- _STATED PROBLEM_
Report every line in the material below that contains the string "word", copying each such line in full. Matches must have the same capitalization.

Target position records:
[Start]

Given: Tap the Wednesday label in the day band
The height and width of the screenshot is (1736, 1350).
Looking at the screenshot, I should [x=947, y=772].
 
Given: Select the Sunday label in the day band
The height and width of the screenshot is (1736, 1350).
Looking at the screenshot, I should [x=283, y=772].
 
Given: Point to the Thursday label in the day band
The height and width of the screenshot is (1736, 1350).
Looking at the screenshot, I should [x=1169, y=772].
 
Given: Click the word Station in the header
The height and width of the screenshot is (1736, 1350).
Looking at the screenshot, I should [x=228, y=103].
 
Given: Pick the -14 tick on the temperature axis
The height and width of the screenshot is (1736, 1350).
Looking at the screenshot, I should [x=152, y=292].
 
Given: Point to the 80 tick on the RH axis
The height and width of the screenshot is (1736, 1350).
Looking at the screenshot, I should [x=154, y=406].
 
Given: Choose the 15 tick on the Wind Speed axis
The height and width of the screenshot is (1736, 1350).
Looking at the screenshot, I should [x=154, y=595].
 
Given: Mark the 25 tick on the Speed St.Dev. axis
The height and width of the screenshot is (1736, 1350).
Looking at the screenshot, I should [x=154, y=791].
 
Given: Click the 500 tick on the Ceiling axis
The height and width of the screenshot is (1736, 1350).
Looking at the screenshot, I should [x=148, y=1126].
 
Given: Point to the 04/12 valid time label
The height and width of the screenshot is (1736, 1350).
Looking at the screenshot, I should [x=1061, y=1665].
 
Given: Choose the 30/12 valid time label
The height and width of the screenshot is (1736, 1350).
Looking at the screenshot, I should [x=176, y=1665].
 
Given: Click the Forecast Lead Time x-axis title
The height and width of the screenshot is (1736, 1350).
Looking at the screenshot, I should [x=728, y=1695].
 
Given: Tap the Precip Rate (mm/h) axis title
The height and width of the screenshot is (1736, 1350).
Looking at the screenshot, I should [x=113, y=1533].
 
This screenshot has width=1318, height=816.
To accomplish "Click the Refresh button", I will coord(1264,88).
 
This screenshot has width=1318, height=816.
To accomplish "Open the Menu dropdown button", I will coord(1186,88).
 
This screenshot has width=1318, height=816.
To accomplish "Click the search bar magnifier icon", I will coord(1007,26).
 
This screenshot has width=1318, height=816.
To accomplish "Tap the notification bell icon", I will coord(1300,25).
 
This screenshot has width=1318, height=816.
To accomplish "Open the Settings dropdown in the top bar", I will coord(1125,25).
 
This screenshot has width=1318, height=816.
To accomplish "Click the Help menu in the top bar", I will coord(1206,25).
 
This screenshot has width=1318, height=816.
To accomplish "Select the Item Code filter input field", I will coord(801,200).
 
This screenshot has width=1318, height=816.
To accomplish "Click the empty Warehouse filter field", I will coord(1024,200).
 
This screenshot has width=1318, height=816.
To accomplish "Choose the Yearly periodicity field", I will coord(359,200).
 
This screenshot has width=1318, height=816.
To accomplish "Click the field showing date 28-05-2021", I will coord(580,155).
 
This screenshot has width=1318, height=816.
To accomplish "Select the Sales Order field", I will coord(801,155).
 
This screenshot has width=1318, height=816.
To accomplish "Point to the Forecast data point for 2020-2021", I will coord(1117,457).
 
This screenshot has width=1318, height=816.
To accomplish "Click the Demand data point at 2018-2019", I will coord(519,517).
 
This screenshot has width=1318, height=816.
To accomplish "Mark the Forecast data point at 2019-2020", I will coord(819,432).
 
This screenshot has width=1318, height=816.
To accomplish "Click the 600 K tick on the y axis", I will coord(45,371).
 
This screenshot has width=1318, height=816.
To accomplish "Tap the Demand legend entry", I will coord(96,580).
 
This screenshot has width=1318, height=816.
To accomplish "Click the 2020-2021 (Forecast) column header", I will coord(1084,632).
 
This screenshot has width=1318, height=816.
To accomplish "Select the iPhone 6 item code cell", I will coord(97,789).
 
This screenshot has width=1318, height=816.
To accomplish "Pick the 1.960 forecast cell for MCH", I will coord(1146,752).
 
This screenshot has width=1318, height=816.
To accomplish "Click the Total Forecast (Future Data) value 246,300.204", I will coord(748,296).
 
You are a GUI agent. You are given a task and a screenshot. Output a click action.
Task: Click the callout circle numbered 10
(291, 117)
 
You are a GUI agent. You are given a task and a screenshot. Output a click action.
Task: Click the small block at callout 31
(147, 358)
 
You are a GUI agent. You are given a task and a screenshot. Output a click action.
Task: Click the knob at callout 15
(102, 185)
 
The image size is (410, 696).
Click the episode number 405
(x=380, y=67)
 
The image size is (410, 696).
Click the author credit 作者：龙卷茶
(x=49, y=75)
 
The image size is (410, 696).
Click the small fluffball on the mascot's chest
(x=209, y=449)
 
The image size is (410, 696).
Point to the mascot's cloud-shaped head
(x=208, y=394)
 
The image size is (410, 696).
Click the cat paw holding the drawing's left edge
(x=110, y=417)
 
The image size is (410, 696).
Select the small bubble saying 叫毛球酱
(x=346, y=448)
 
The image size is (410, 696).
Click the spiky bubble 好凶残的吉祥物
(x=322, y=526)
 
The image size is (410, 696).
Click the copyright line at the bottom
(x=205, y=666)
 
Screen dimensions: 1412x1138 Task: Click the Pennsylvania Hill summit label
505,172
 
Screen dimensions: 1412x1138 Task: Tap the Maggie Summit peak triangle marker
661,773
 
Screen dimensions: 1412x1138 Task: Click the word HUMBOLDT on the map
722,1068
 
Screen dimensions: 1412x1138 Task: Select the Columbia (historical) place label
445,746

[End]

- _ANSWER IN FULL_
Given: Click the word Station in the header
Screen dimensions: 1412x1138 Task: Click the word HUMBOLDT on the map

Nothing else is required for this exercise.